Tanshinone IIA induces oxidative stress in trophoblast cells and enhances copper dependent death.

Oxidative stress occurs in trophoblast cells during the development of tubal pregnancy (TP), compared to normal pregnancy. It has been demonstrated that previous studies have shown that Tanshinone IIA (TSA) can increase reactive oxygen species (ROS) levels and exacerbate oxidative stress in tumor cells, while its effects on trophoblast cells or affects cuproptosis pathways remain unclear. We collected chorionic tissue from patients with normal intrauterine pregnancies (NP) or TP to detect the expression of related proteins. HTR-8/SVneo cells were cultured in vitro and treated with Elesclomol, CuCl2 and/or TSA, tetrathiomolybdate (TTM). The expressions of proteins such as DLAT, DLST, FDX1, Lipo-DLAT, Lipo-DLST, Bax, and Bcl-2 were measured. Mitochondrial membrane potential, cell apoptosis, and cell function were also assessed. The concentration of TSA added to HTR8-SVneo cells was 30 µM. The protein expression of DLAT, DLST, Lipo-DLAT, Lipo-DLST monomers, FDX1 and Bcl-2/ Bax was downregulated by the addition of Elesclomol and CuCl intervention in the cells.
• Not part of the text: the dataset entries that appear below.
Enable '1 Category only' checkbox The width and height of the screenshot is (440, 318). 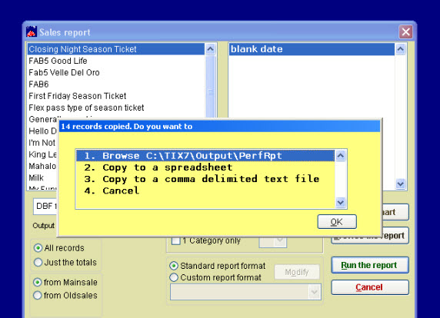pyautogui.click(x=176, y=240)
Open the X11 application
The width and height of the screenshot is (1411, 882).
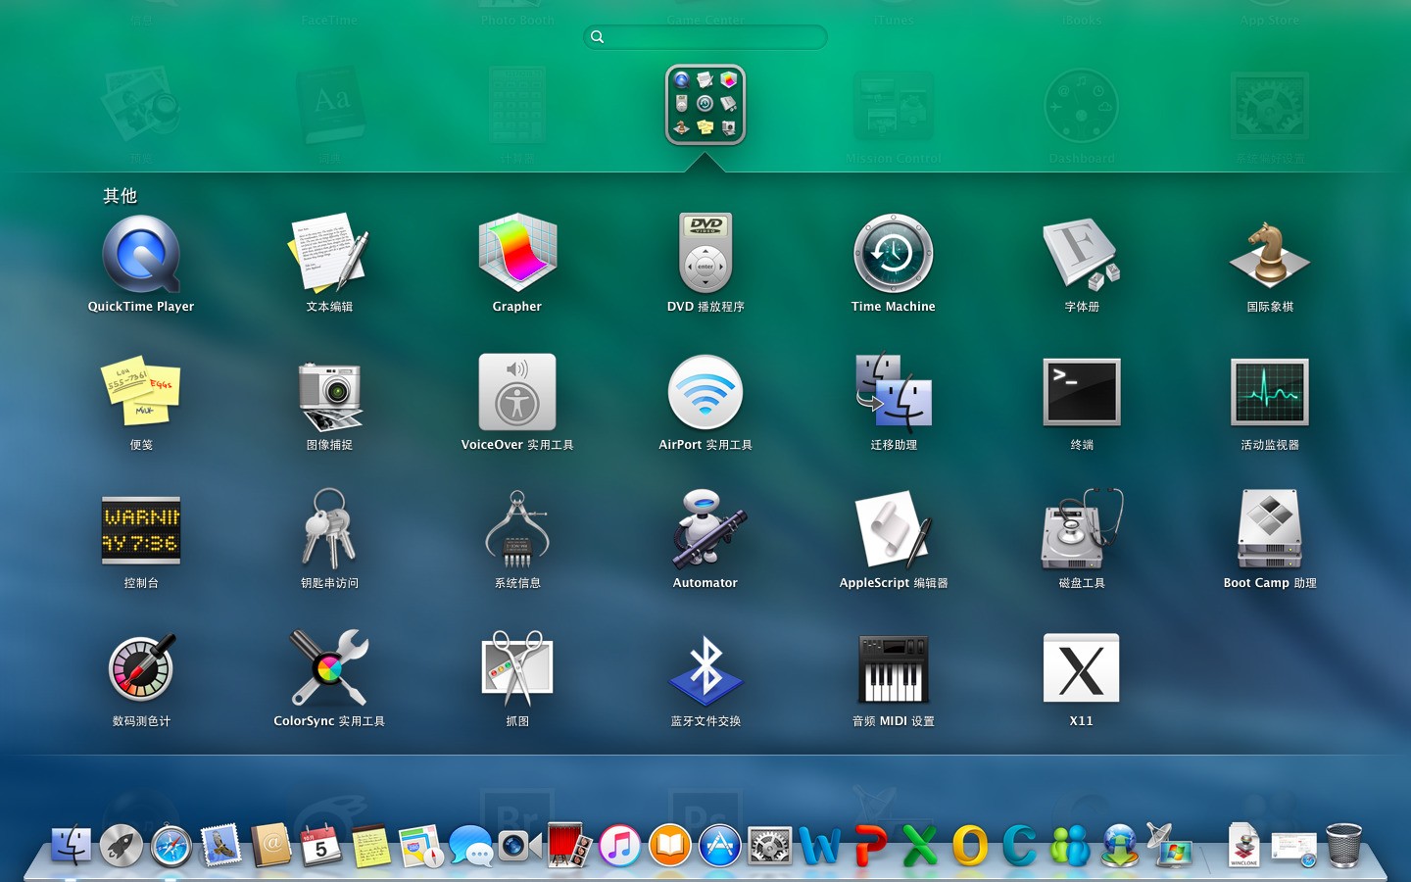(x=1081, y=669)
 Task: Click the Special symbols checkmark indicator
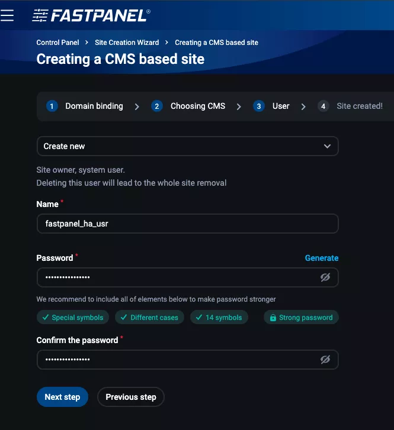(x=46, y=318)
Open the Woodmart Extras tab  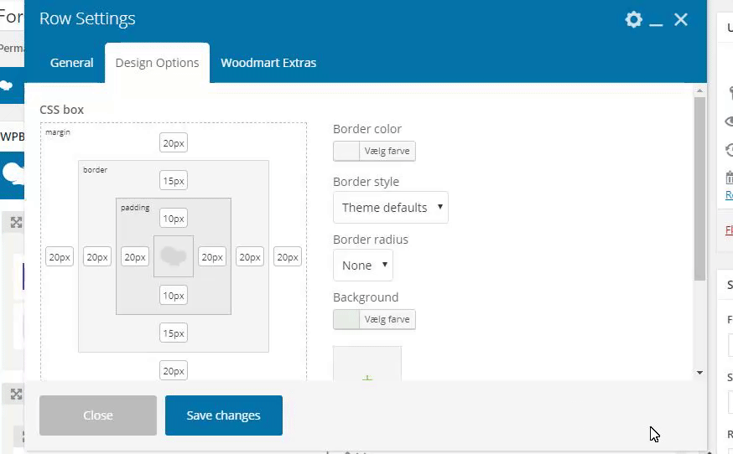(268, 63)
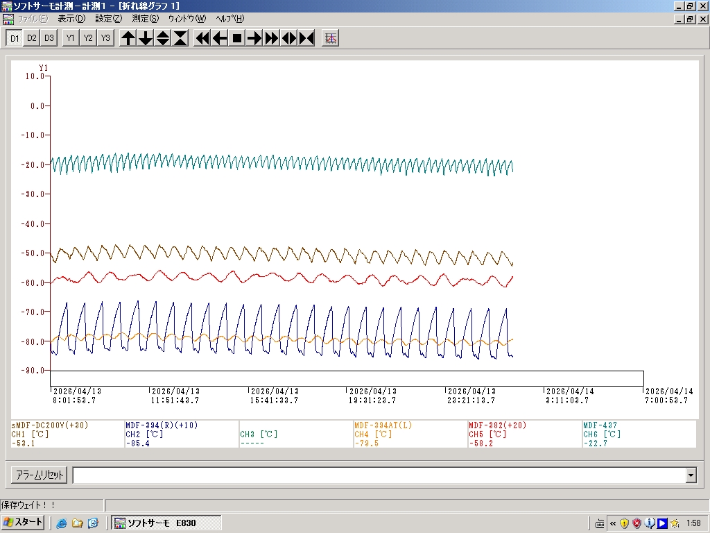Open the 表示(D) menu

[71, 19]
Meanwhile, the levels of reactive oxygen species (ROS) increased, mitochondrial membrane potential decreased, cell apoptosis increased, and cell invasion and migration were attenuated. The addition of TSA enhanced these effects, while the addition of TTM mitigated them. TSA can promote oxidative stress in HTR-8/SVneo cells, leading to cell apoptosis. This process can be reversed by copper chelator.